Nature Electronics 用于语音识别的液体声传感器,基于悬浮在载液的钕-铁-硼磁性纳米颗粒
近年来,工程师们开发了一系列越来越复杂的传感器,用于机器人、便携式、可穿戴甚至植入式监测。然后,可以使用最先进的机器学习来分析这些传感器收集的数据,使设备能够识别音频中的特定声音、图像中的对象或其他信息。加州大学洛杉矶分校(UCLA)的研究人员最近开发了一种创新的液态声学传感器,该传感器与机器学习相结合,即使在嘈杂的环境中也能高精度地识别声音。《自然电子学》上的一篇论文中介绍了这种传感器,其灵感来源于许多鲸鱼物种(包括海豚和抹香鲸)前额的脂肪器官。“我们的工作受到鲸鱼额头中的脂肪组织的启发,”该论文的通讯作者陈俊(Jun Chen音译)说,“脂肪组织集中并调节用于回声定位的发声,将其声学特性与周围的水体相匹配,从而使声音以最小的能量损失传播。”在他们最近的研究中,陈和他的同事着手开发一种很有前景的新型传感系统,该系统可以模拟鲸鱼额头中脂肪器官的功能。与脂肪组织类似,该传感器可以帮助减少能量损失并最大限度地减少低频噪声,从而实现声学数据的节能收集,同时还可以提高其 AI 驱动的传感系统识别声音的准确性。“人工智能在我们的感测系统中发挥着关键作用,特别是支持语音识别,”陈解释说,“得益于液态声学传感器捕获的低噪声信号,该系统在深度学习算法的支持下实现了高识别率。”研究人员开发的传感器由基于钕-铁-硼磁性纳米颗粒的三维定向和分支磁网络结构组成。这些纳米颗粒悬浮在载液中,共同表现为一块磁铁。

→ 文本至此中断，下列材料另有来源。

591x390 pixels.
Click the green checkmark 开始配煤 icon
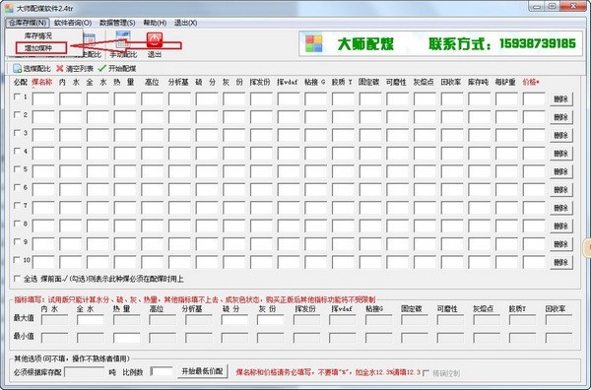pyautogui.click(x=101, y=68)
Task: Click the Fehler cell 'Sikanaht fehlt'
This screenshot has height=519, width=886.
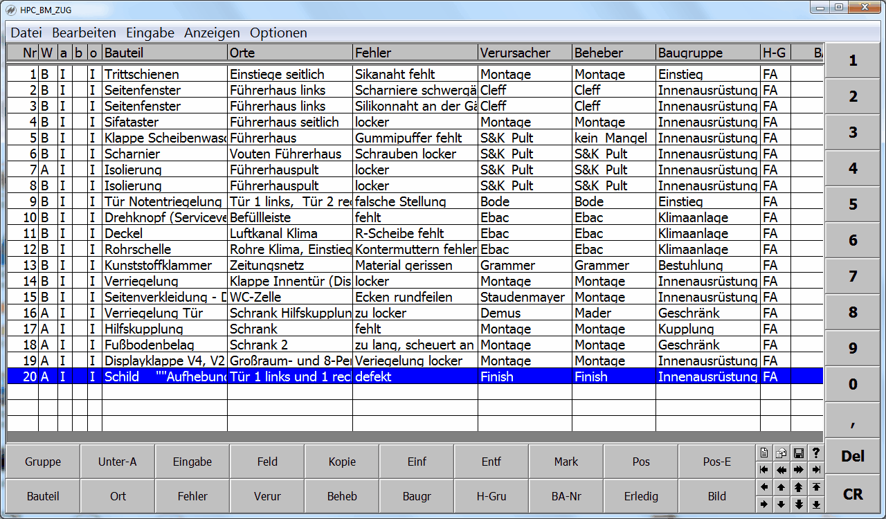Action: tap(415, 75)
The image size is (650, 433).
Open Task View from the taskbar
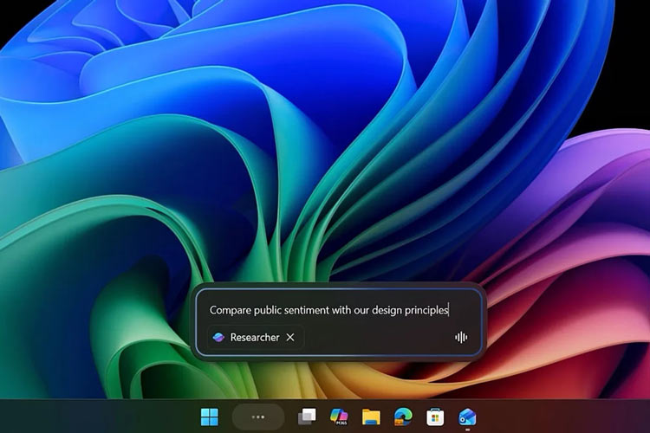[307, 417]
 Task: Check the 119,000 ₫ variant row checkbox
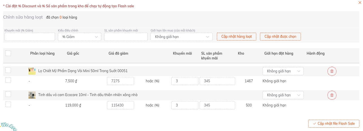(x=8, y=104)
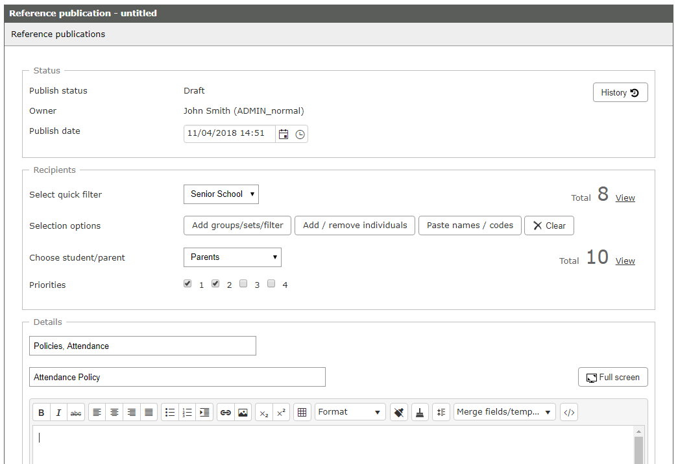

传统的声学传感器通过检测材料的变形和声压引起的振动来拾取周围环境中的声音。虽然该系统在许多日常环境中都有效,但在更复杂的场景中,例如水下或非常嘈杂的环境中,它的效果就不那么好了。“我们最大的成果之一是引入了用于声学感测的新型液态材料,这些材料已经表现出优良的性能,”陈说。“这些传感器不仅在空气中有效,还可以用于海洋等水下环境,如检测海洋动物和其他应用。”在初步测试中,陈和他的同事发现这种液态声学传感器可以分辨低至 0.9 Pa 的微小压力,同时还具有 69.1 dB 的高信噪比。此外,传感器的自滤波功能使其能够可靠地降低来自生物力学运动的 30 Hz 以下的低频噪声。在嘈杂的环境中,研究人员开发的 AI 驱动的声学传感系统被发现能够以高达99% 的惊人准确率识别声音。因此,在未来,它可以用于在水下或其他不寻常的环境中收集声学数据,这对于环境监测、海洋作业和其他实际应用可能很有价值。“在我们的下一步研究中,我们将利用人工智能来优化传感器内部的液态材料,使其能够选择性地应用主动降噪技术以实现更广泛的应用,”陈补充道。